她雖然有時候失敗,不過畢竟沒有左曉月一般的心浮氣躁,“娘,您如何這般的看着我?”樑嬤嬤微微的嘆口氣,說道:“我剛剛去見了一個人。”
“您……”左曉月的目光此刻這才認認真真的看着樑嬤嬤,窗外的月光以及屋子裡面的紅燭交相輝映,柔和的光斑落在了樑嬤嬤的臉上,也落在了樑嬤嬤的髮絲上,她認認真真的看着母親。
眼眸慧黠地轉動了幾下,但是很快就發現了母親髮絲裡面的白色,那樣的白色是讓人觸目驚心的,左曉月不禁嘆口氣,“母親,您究竟是去了哪裡?”一邊說,一邊看到了母親衣服上的蒼耳。
又是看到了母親腳底上的灰塵,這才嘆口氣,走到了母親樑嬤嬤的身旁,給樑嬤嬤斟茶,這才說道:“您去了北山對嗎?你如何深更半夜一個人去那地方,簡直是危險以及。”這樣一說,樑嬤嬤娓娓道來。
“我並不是一個人過去的,還有一個人。”
“是何人呢。”她將熱茶給了樑嬤嬤,樑嬤嬤的手顫抖了一下,想要喝茶,不過終究還是將茶盞放在了桌上,然後語重心長的說道:“母親去見了一個人,見了你趙叔叔。”

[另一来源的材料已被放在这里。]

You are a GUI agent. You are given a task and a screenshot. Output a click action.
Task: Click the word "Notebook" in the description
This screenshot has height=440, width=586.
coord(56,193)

“趙銘?”左曉月好像只有一個所謂的叔叔,那就是趙銘,樑嬤嬤點了點頭這才說道:“你如何還是不得寵呢,母親想要佔你的福。”
“這……”左曉月幾乎要哭泣了,但好在還是忍耐住了,“這如何是想要盛寵就可以的,他對女兒從來沒有另眼相看過,不是女兒不去盛寵,而是……而是這……力不從心啊。”

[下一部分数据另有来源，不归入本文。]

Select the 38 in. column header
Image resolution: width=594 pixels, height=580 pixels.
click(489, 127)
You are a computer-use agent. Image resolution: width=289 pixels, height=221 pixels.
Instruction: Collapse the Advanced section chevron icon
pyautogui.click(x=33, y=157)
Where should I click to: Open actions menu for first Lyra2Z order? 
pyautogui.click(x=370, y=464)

“我們家族就靠着你光復舊物了,你肩膀上是有擔子的啊,阿月。”樑嬤嬤一邊說,一邊緊緊的握住了左曉月的手,“阿月,你放心就好,前路雖然坎坷,不過畢竟只要是你走,母親會在你前行的每一步都將旁邊的荊棘與雜草清理一個一乾二淨。”
“母親……”再也忍不住,左曉月潸然淚下。
“阿月,好阿月,這事情就拜託你了,一定要讓凌王與皇上離心,一定要讓趙赫上位啊。”
“趙赫?”她一驚,不禁疑惑的望着樑嬤嬤,緊張的壓低了語聲,“趙赫是趙銘的親生兒子,對嗎?”這樣一問,樑嬤嬤立即搖頭,並且同樣是壓低了語聲,用一種切切的秘密的聲音說道:“可以說,父皇的另一個孩子。”
“啊!”這秘密讓左曉月着實一驚,花容失色中,手中的茶盞也是落在了地上,然後四分五裂,趙赫向來對樑煙雲很好,對左曉月是沒有什麼好感的,到頭來居然……
居然他們是一條繩上的螞蚱,居然是一條船上的,這讓左曉月簡直無言一度,愣怔了片時以後,樑嬤嬤說道:“你不用驚疑不定,趙赫必然要做未來的帝王,這是情理之中的事情。”
“傲風國還有人知道這個秘密嗎?”左曉月問,樑嬤嬤搖頭,“我如何會那樣的愚蠢,這事情知道的人並不多,有時候秘密知道的人多了,哪裡還能保留下來,他是我朝的孑遺,只有這一個碩果僅存的皇子啊。”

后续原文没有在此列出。